A consulta pública sobre vacinação de crianças de 5 a 11 anos contra a covid-19 termina às 23h59 deste domingo (2). Segundo o Ministério da Saúde, o intuito do procedimento é “informar e conhecer as dúvidas e contribuições da sociedade científica e da população" sobre a imunização desse grupo.

No dia 16, Agência Nacional de Vigilância Sanitária (Anvisa) aprovou o uso do imunizante Pfizer para essa faixa etária. No entanto, o governo federal tem sido resistente ao aval e chegou a argumentar que a vacinação não deve ser obrigatória e, para a aplicação do imunizante nesta faixa etária, deve ser exigida prescrição médica e autorização dos pais ou responsáveis, mediante assinatura de termo de assentimento.

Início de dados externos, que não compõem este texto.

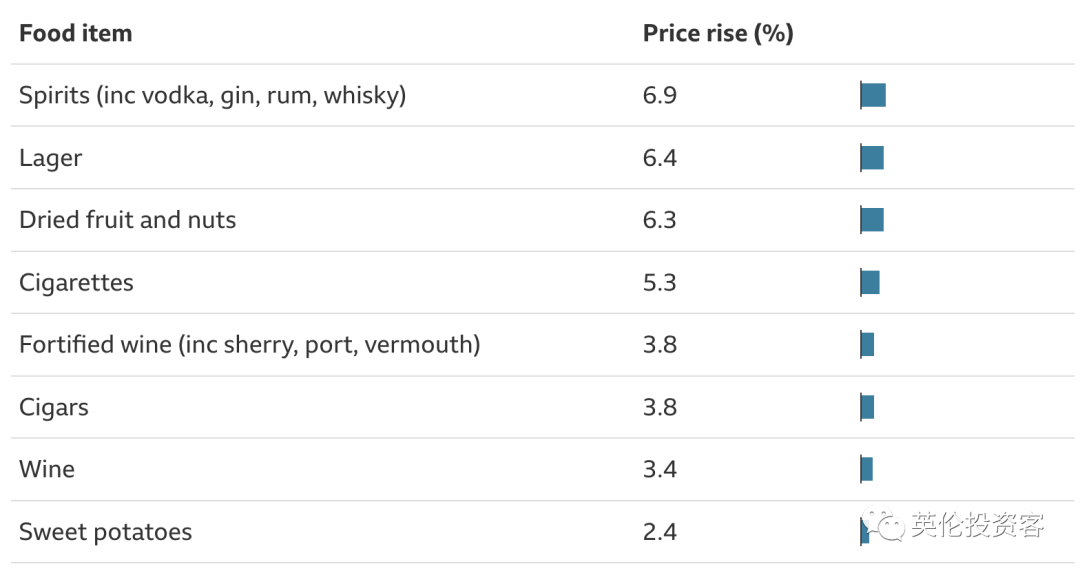Image resolution: width=1080 pixels, height=573 pixels.
Task: Click the WeChat logo watermark icon
Action: [x=885, y=524]
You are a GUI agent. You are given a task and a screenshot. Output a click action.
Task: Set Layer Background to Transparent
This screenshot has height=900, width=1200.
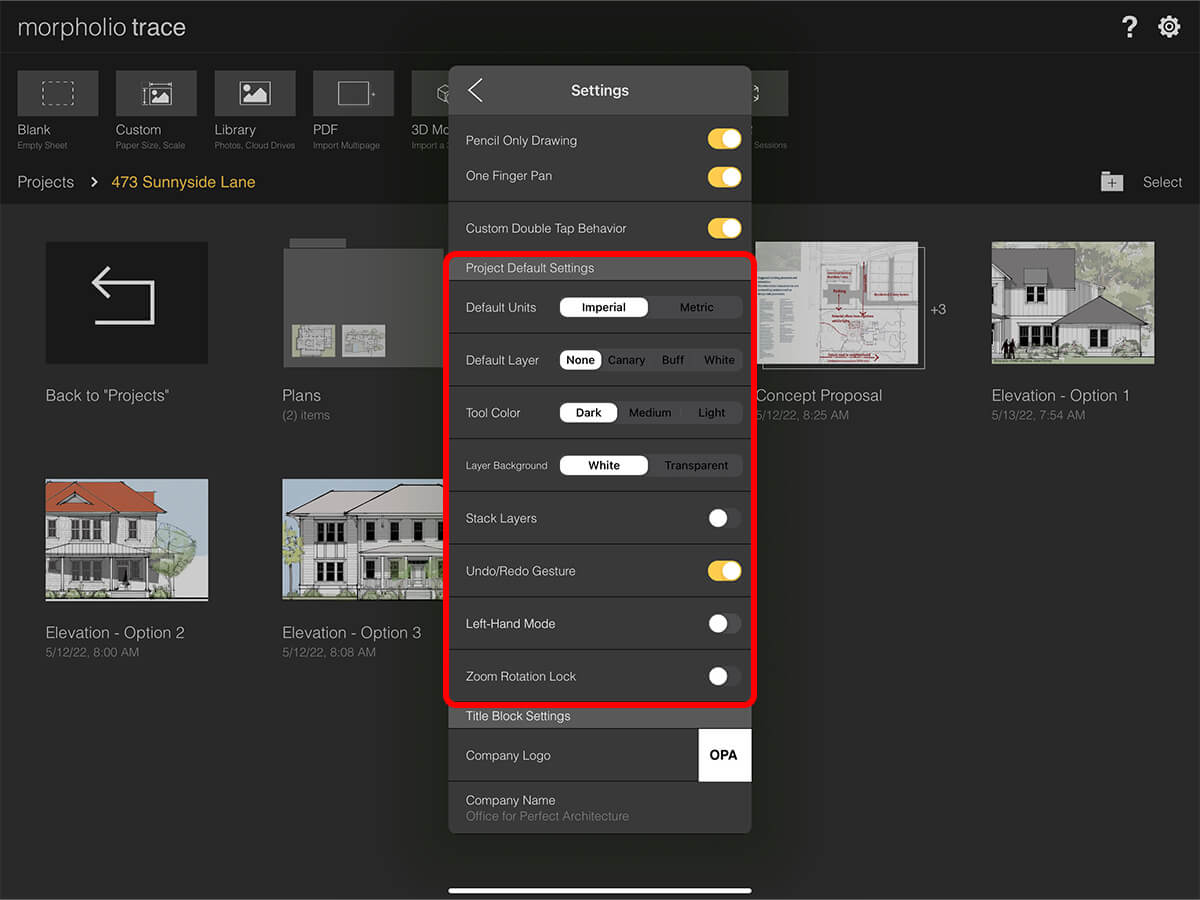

A pasta afirmou, ainda, que a inclusão desse grupo no Plano Nacional de Operacionalização da Vacinação deverá priorizar crianças com deficiência permanente ou comorbidades, bem como aquelas que vivam “em lar com pessoas com alto risco para evolução grave de covid-19”. No caso de crianças sem comorbidade, a ordem de prioridade vai das mais velhas para mais novas, iniciando com o grupo com idade de 10 a 11 anos.
Na última sexta-feira, 31, o ministro da saúde confirmou a intenção de começar a vacinação dessa faixa etária ainda na primeira quinzena de janeiro.  Segundo ele, a decisão do governo sobre o assunto será tomada no dia 5 de janeiro. Um dia antes, especialistas em imunização vão participar de uma audiência pública sobre a vacinação de crianças em 4 de janeiro. “O encontro promoverá o debate sobre o documento do Ministério da Saúde disponibilizado para a consulta pública”, explicou a pasta.
A exigência de prescrição médica para a vacinação infantil é considerada pelos especialistas um atraso na estratégia necessária par a controlar a pandemia. Na última terça-feira (28), a Fiocruz divulgou uma nota técnica na qual enfatiza a importância da vacinação contra a covid-19 em crianças. A publicação ressaltou que a imunização da faixa etária de 5 a 11 anos vai colaborar com a redução das formas graves e mortes provocadas nesta faixa etária.

"Embora crianças adoeçam menos por covid-19 e menos frequentemente desenvolvam formas graves da doença, elas transmitem o vírus na comunidade escolar e também fora dela. A vacinação de crianças é, portanto, uma alternativa robusta para garantir a continuidade de oferta de escola na forma presencial", diz a nota.
Governadores contrários a Bolsonaro (mais uma vez)

Mesmo com o posicionamento do ministério, governadores de vários estados brasileiros disseram que, independentemente do resultado obtido, irão vacinar crianças sem necessidade de prescrição médica, conforme preconiza as orientações da Anvisa.
Em nota enviada na quinta-feira, 30, a pasta, o governador do Pará, Helder Barbalho, oficializou o pedido de imunizantes para iniciar a vacinação em crianças entre 5 e 11 anos. De acordo com o pedido, o estado está articulado junto aos municípios para iniciar a vacinação de imediato em janeiro.
Na sexta-feira, 31, a ministra do Supremo Tribunal Federal (STF), Cármen Lúcia, determinou que o presidente da Jair Bolsonaro e Marcelo Queiroga prestem esclarecimentos sobre ato que determinou a realização de consulta pública a respeito da vacinação contra a covid-19 em crianças de cinco a 11 anos de idade.